Cirsimaritin inhibits influenza A virus replication by downregulating the NF-κB signal transduction pathway

To determine the antiviral activity of CST, we initially studied the cytotoxicity of CST in MDCK and THP-1 cells by using the CCK assay. The results showed that concentrations of less than 25 μg/ml showed no cytotoxicity in the MDCK or THP-1 cells within an observation period of 48 h (Fig. 1b). CST concentration of 20 μg/ml was selected as the maximum concentration in the following antiviral assays.

The TC₅₀ values of CST and positive control of RBV in MDCK cells calculated by a CCK assay. By CPE assay we measured the antiviral activity of CST against influenza viruses in MDCK cells (Table 1). It showed that CST efficiently inhibited several influenza A virus strains, including A/tianjinjinnan/15/2009(H1N1) and A/JiangXi/312/2006(H3N2). The IC50 values of CST ranged from 5.8 to 11.1 μg/ml.

The antiviral efficacy of CST was also tested by using viral titers. We observed a dose-dependent reduction in viral titers when the MDCK and THP-1 cells were treated with CST after infection (Fig. 2a and b). The results indicated that CST inhibited viral replication. In addition, we evaluated the inhibition ability of CST against the influenza virus in MDCK and THP-1 cells by Western blot and qRT-PCR. Our results showed that CST dose-dependently reduced the amounts of IAV M2 protein and RNA in MDCK cells (Fig. 2c and e). Similarly, CST showed a potent antiviral activity against IAV in the THP-1 cells, as reflected by the dose-dependent decrease in protein expression and M2 RNA (Fig. 2d and f). To further confirm that CST inhibited viral protein synthesis, we analyzed the expression of the viral M2 protein through indirect immunofluorescence assay. In Fig. 2g, CST exhibited a dose-dependent inhibition of the M2 protein expression in MDCK cells. Collectively, CST demonstrated a potent antiviral activity against the influenza virus.

To elucidate the antiviral mechanism of CST, we initially determined whether CST restrained the function of the two IAV envelope glycoproteins (HA and NA), which are required for virus attachment and release [17]. However, the results showed that CST and RBV did not affect the hemagglutinin by the influenza virus (Fig. 3a). The findings also revealed that CST did not exert an inhibitory effect against NA, whereas OC, a known NA inhibitor, displayed significant inhibitory activity (Fig. 3b).
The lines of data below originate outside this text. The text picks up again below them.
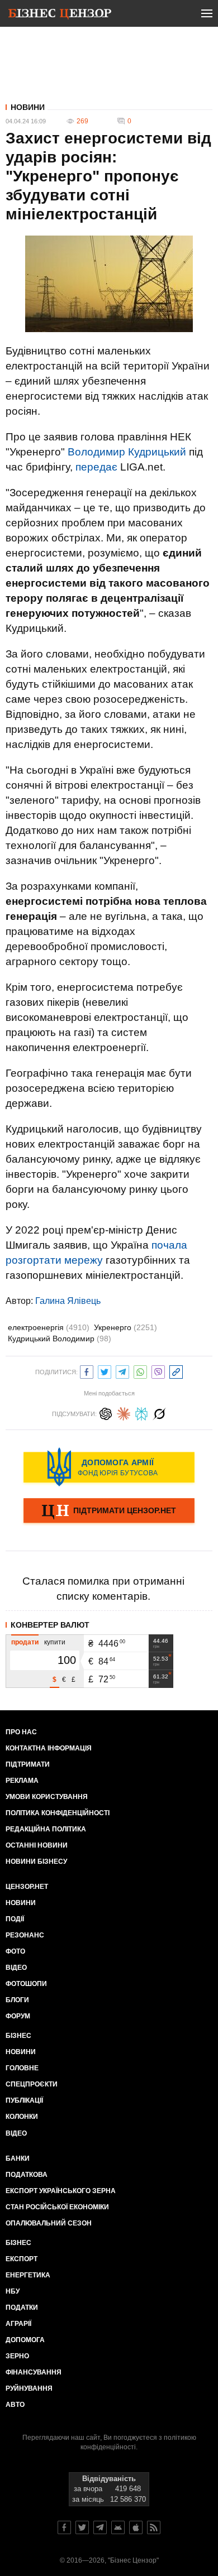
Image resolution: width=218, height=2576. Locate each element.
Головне (22, 2068)
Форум (18, 2016)
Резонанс (25, 1935)
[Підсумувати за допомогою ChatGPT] (105, 1412)
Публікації (24, 2100)
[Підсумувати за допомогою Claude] (123, 1412)
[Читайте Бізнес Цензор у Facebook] (64, 2527)
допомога (25, 2340)
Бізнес (18, 2036)
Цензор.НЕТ (27, 1887)
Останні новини (37, 1845)
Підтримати (28, 1764)
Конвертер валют (50, 1624)
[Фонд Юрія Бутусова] (109, 1466)
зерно (17, 2356)
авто (15, 2405)
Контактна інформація (49, 1748)
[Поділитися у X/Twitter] (104, 1370)
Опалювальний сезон (49, 2223)
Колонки (22, 2117)
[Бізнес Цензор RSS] (153, 2527)
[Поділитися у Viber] (158, 1370)
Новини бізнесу (36, 1861)
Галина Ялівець (68, 1301)
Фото (15, 1951)
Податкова (27, 2175)
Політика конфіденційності (58, 1813)
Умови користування (47, 1797)
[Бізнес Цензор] (59, 15)
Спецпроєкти (32, 2084)
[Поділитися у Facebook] (86, 1370)
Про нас (21, 1732)
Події (15, 1919)
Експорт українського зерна (61, 2191)
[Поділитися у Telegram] (122, 1370)
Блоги (17, 2000)
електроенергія (48, 1327)
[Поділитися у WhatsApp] (140, 1370)
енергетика (28, 2275)
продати (25, 1642)
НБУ (13, 2291)
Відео (16, 1967)
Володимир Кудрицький (127, 452)
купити (54, 1642)
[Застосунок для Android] (118, 2527)
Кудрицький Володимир (59, 1338)
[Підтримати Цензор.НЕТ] (109, 1511)
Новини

NF-κB is a nuclear transcription factor shown to play an important role in suppressing inflammation, oxidative stress, and host immunity [18]. In addition, accumulating evidence showed that downregulating NF-κB inhibits the replication of diverse species of viruses, including the influenza virus [11]. In this study, we found that CST dose-dependently decreased the level of intracellular p65/NF-κB protein in both infected and uninfected THP-1 cells (Fig. 4a and b).

To further determine whether CST disrupted IAV replication through the NF-κB signal pathway, we investigated the effects of CST on the phosphorylation of p65, a functional subunit of the NF-κB complex in the cytoplasm and nucleus. Initially, we found that CST inhibited the p65/NF-κB protein expression at 30 min of treatment in the nucleus. In addition, CST decreased the p65/NF-κB phosphorylation in the nucleus and cytoplasm (Fig. 4c). Collectively, our results showed that CST inhibits IAV infection by downregulating the NF-κB protein expression and inhibiting NF-κB phosphorylation in the nucleus.
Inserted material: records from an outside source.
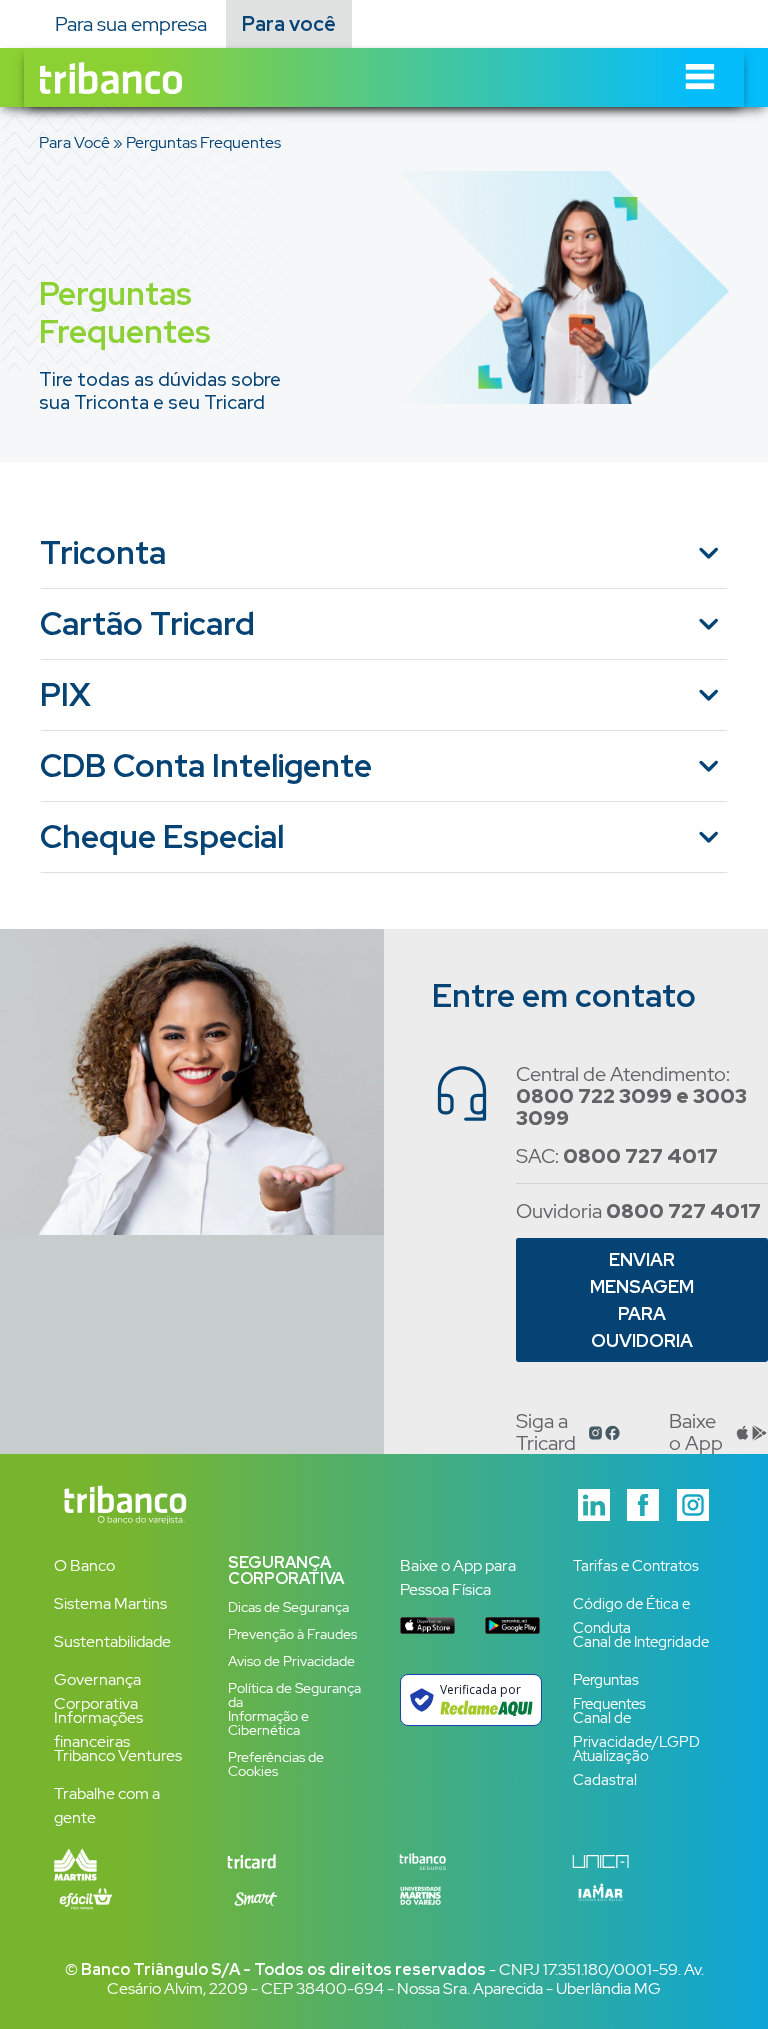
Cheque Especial (162, 836)
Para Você (74, 142)
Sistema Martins (110, 1603)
NF-κB is a well-known central regulator of innate and adaptive immune responses. NF-κB also stimulates the expression of enzymes, such as COX-2 and various proinflammatory cytokines, which produce substances contributing to the pathogenesis of inflammatory processes [19, 20]. The H1N1-induced host cell expression of proinflammatory cytokines, including IL-8, IL-10, IL-1β, and TNF-α, has been correlated with disease in H1N1 and H5N1 patients [21]. Therefore, the inhibition of virus-induced cytokine release is also important in the treatment of influenza virus infections. We next examined the expression levels of IL-8, IL-10, IL-1β, and TNF-α in IAV-infected THP-1 cells regardless of the absence or presence of CST (Fig. 5a–d). Compared with the uninfected group, the H1N1-infected groups exhibited a dramatic increase (three folds) in the expression levels of IL-8, IL-10, IL-1β, and TNF-α. After treatment with CST, these cytokine levels were significantly reduced in a dose-dependent manner. In addition, we found that CST significantly reduced COX-2 protein expression in IAV-infected THP-1 cells (Fig. 5e).
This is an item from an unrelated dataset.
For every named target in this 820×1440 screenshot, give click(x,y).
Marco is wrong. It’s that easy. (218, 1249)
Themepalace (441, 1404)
To further explain the mechanism of CST’s inhibitory proinflammatory cytokine expression by CST, we then investigated the intervention of CST on the IAV-induced activation of MAPK signaling pathway. In our study, the phosphorylation of MAPKs was tested by lysing the treated THP-1 cells and determining the total proteins by Western blot. The protein levels of phospho-p38 MAPK and phospho-JNK remarkably decreased at 15 and 30 min, respectively, after the CST treatment (Fig. 6). On the contrary, CST showed no significant effect on ERK1/2 phosphorylation at these two time points.

The IAV A/Fort Monmouth/1/1947(H1N1) strain was obtained from the America Type Culture Collection (ATCC). A/tianjinjinnan/15/2009 (H1N1, oseltamivir- resistant), A/JiangXi/312/2006 (H3N2) were kindly provided by Professor Yuelong Shu at the Institute for Viral Disease Control and Prevention, China Centers for Disease Control and Prevention, Beijing, China. The viral stock of this strain was prepared using the method described previously [28].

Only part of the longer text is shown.